▶ _Tarea A_:
Contesta estas preguntas con lo que dice el texto sobre la lectura y el hombre-lobo:
(i) ¿De qué aves es el ulular que tensa los hilos?
(ii) ¿Qué impide seguir una sola idea?
(iii) ¿Qué es leer con respecto a escribir?
▶ _Tarea B_:
Repite sin cambios el fragmento del texto sobre la lectura y el hombre-lobo que empieza con "Razonamiento animal para" y sigue hasta "constantes desasosiegos existenciales.".
▶ _Tarea C_:
Escribe lo que sigue al texto sobre la lectura y el hombre-lobo a partir de su última oración.

Y mientras el texto se vuelve urdimbre gramatológico, el ulular de los búhos tensa los hilos que no alcanza a tejer por completo la tarde que muere. Este es el estado del texto cuando el hombre-lobo se acerca a leerlo. El olor a muerte crece. Sensación de incertidumbre. Estatua y miedo para guardar silencio a través de un grito ahogado de palabra-casi-luz.

Razonamiento animal para aullar en noches de lectura. | Huida y cacería. |

Las tinieblas impiden seguir una sola idea. Todo se pierde en la oscuridad. Más de una intención confunde las posibilidades de recordar e imaginar seres fantásticos. Un caos se apodera de la realidad escrutaría. Leer y ser-hombre-lobo implica constantes desasosiegos existenciales.

Leer —sin embargo— no es pretexto para dejar de escribir, antes bien es motivación. Intuición que dilata cualquier análisis gramatológico del ser a través de su propia palabra. En el papel todo puede suceder. Los licántropos recorren de tinta la tinta del papel en el papel: bifurcación doble. | Espejo in situ |.

En todo caso leer, en noches de lobo, detona el genus (linaje) del texto. Imbricación necesaria para abrir la idea; la apariencia no es necesariamente fáctica. El silencio surge de la voz que caza o es cazada. Al final ambos ceden a la tentación de la muerte del texto: así se abren fantasmas con nuevas intenciones escriturísticas.

▶ _Fragmentos de registros_:
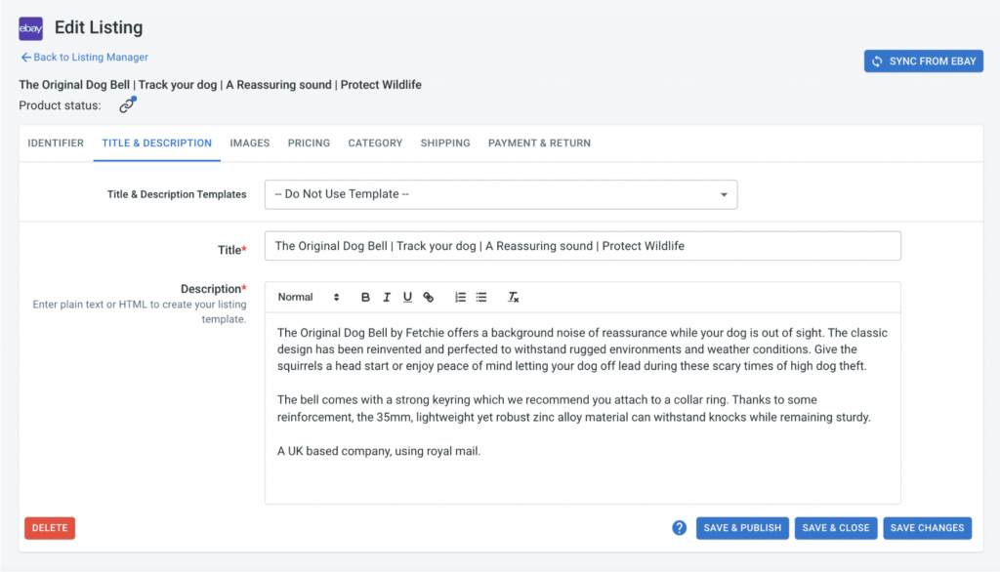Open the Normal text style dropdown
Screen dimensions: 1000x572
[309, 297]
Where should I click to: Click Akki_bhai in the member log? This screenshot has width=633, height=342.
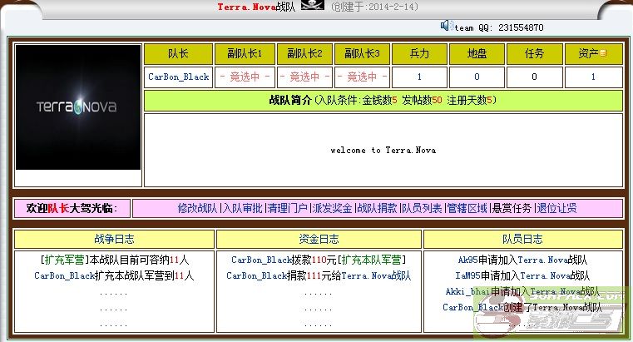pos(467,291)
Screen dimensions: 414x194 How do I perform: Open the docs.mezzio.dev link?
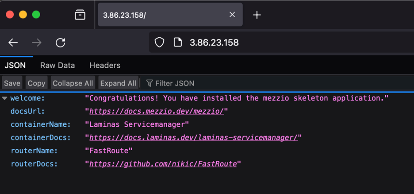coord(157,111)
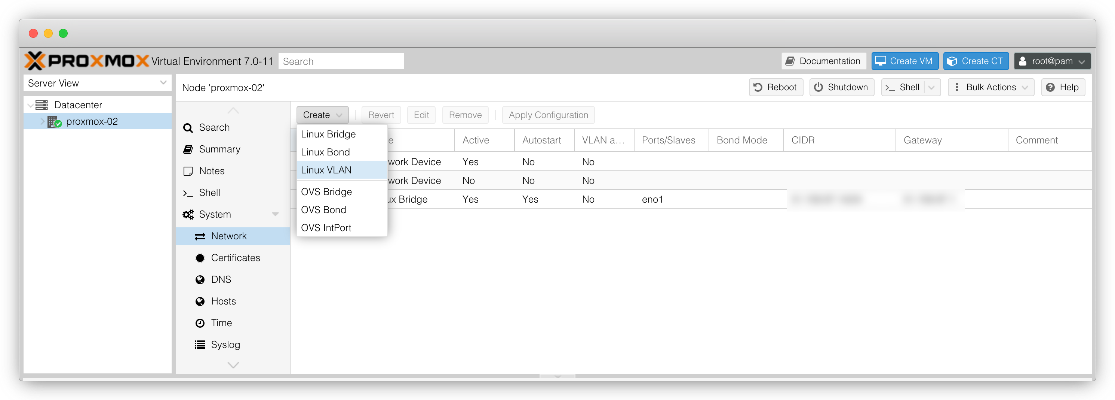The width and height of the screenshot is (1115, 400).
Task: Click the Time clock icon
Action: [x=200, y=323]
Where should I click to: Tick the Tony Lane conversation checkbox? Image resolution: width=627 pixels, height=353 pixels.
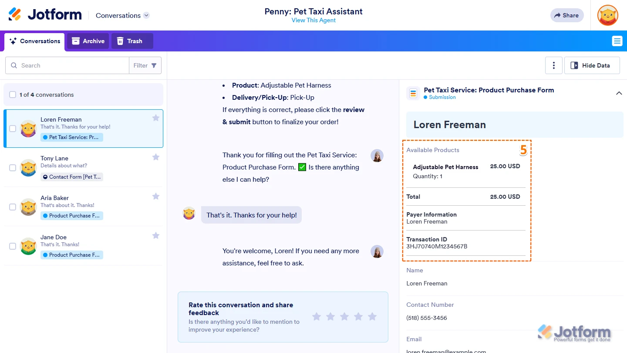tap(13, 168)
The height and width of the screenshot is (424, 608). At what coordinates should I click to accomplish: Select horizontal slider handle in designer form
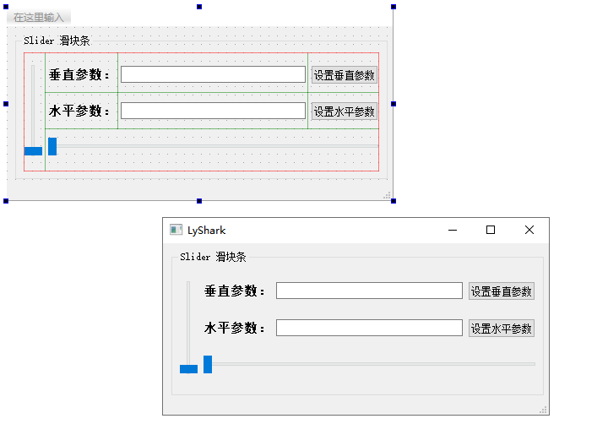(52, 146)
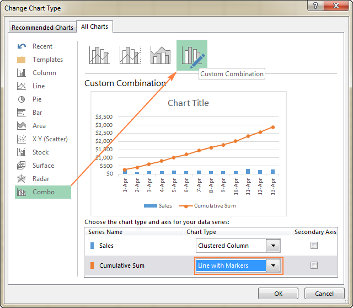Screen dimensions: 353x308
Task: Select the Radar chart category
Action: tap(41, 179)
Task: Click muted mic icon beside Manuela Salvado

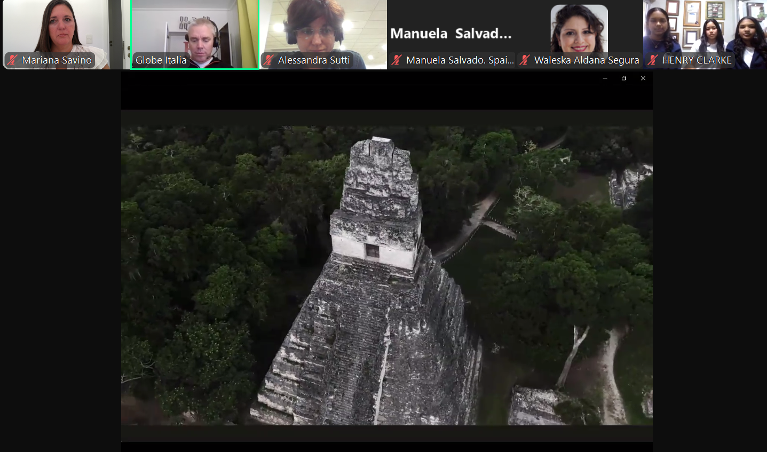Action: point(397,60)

---

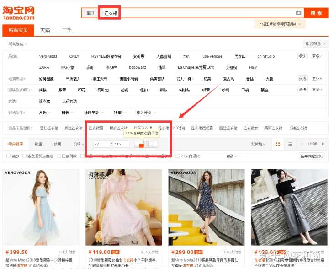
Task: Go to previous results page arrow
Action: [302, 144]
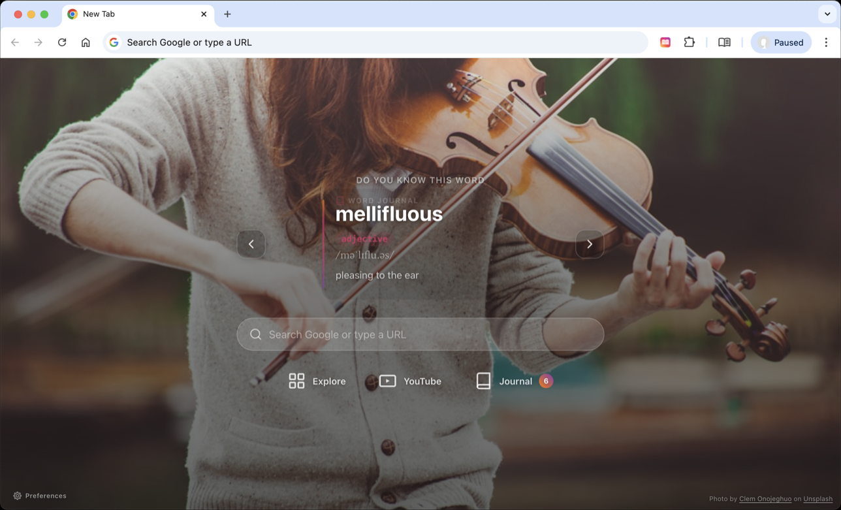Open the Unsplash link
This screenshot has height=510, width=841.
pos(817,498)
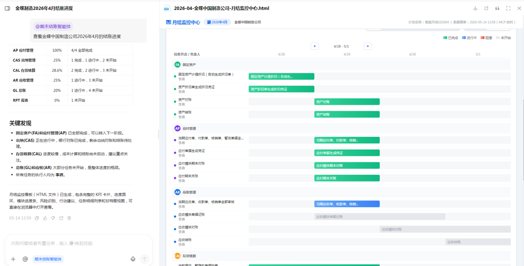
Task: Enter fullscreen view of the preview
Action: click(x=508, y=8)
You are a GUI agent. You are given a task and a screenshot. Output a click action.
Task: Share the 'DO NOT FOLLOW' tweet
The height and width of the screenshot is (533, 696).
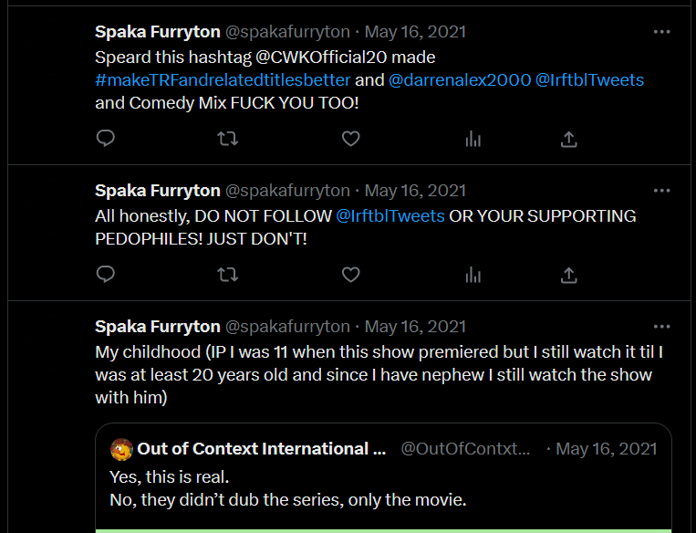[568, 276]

▶ _Respuesta A_:
(i) De los búhos.
(ii) Las tinieblas.
(iii) No es pretexto para dejar de escribir, sino motivación.

▶ _Respuesta B_:
Razonamiento animal para aullar en noches de lectura. | Huida y cacería. |

Las tinieblas impiden seguir una sola idea. Todo se pierde en la oscuridad. Más de una intención confunde las posibilidades de recordar e imaginar seres fantásticos. Un caos se apodera de la realidad escrutaría. Leer y ser-hombre-lobo implica constantes desasosiegos existenciales.

▶ _Respuesta C_:
Pero para ello es necesario hacer aprehensión de las ideas y su impacto. Hay que empezar por las letras: hay que sentirlas antes de leerlas. Olfatear su rastro. Medir su miedo. Seguir sus huellas. Mirar el halo de su huida. Recrear la intención del cazador. Saber que leer es inmisericorde; que no hay piedad ante un texto que se ha rendido a nuestra intención lectora. A la presa hay que devorarla. Roerla hasta en sus últimos huesos. Que no quede nada ante la vista. Que sólo la muerte del texto sea real.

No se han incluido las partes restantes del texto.